LA County expands COVID-19 testing to any resident showing symptoms
A woman hands in a test specimen at a drive-thru coronavirus testing facility in front of Jackie Robinson Stadium. 12 other testing facilities are also operating in Los Angeles County as of Monday. (Jintak Han/Daily Bruin senior staff)
By Jintak Han
April 6, 2020 10:35 p.m.
Los Angeles County has expanded coronavirus testing availability to any county resident who shows symptoms of a coronavirus infection, rather than only those most vulnerable to the disease, LA Mayor Eric Garcetti announced Monday.
Garcetti, who spoke at a Monday press briefing, said the county’s testing capacity has expanded to a point where any county resident who shows symptoms of COVID-19, the disease caused by the coronavirus, can get tested at any of the 13 testing sites in the county.
“That doesn’t mean we’ll have a test for everybody tomorrow,” Garcetti said, “but it means that our capacity is now greater than the number (of eligible residents) that we are getting through the requirements that we had.”
The county initially reserved testing for those most vulnerable to the disease as the United States experienced a shortage of coronavirus testing kits.
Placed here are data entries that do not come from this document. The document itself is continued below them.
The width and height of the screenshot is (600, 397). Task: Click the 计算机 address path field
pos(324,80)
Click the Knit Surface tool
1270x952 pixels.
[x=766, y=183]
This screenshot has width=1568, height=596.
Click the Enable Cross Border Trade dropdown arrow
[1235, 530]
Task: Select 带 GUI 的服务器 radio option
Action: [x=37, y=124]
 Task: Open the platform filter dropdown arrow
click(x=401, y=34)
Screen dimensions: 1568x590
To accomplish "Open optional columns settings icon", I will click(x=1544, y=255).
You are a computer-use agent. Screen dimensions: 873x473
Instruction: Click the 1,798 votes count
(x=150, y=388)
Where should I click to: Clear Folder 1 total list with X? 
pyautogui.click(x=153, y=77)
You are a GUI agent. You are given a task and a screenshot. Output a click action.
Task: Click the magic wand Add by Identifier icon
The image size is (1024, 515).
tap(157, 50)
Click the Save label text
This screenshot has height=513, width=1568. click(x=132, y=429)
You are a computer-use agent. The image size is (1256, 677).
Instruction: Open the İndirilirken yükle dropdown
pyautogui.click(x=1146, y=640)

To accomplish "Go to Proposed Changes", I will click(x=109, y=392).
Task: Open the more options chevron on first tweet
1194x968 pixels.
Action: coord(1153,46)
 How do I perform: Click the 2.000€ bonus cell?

Previous restrictions narrowed eligibility for the tests to symptomatic patients who are either 65 or older or have underlying health conditions.
Those who had more than seven days left of a government-mandated two-week quarantine were also eligible under the old guidelines, even if they did not show symptoms.
Most experts agree that early widespread testing is crucial to containing the coronavirus, which can spread asymptomatically.
Expansion of testing comes as LA County’s Department of Public Health announced 15 new coronavirus-related deaths Monday, bringing the death toll to 147. More than 6,300 county residents have tested positive for the coronavirus.
However, the county has not released information on how many people have recovered from a coronavirus infection. Garcetti said the mixture of public and private institutions carrying out the tests makes tracking recovery figures difficult.
New testing methods may help collect this data. Researchers at Stanford University started implementing a newly developed antibody test Friday. Antibody tests, which look for the body’s immune response to the virus in blood, differ from conventional nose swab tests in that they can test for the coronavirus after remission.
Garcetti said he does not expect them to be available in Los Angeles in the coming weeks because universities and commercial labs are sending their first batches of antibody tests to the East Coast, where the pandemic has devastated areas such as New York City.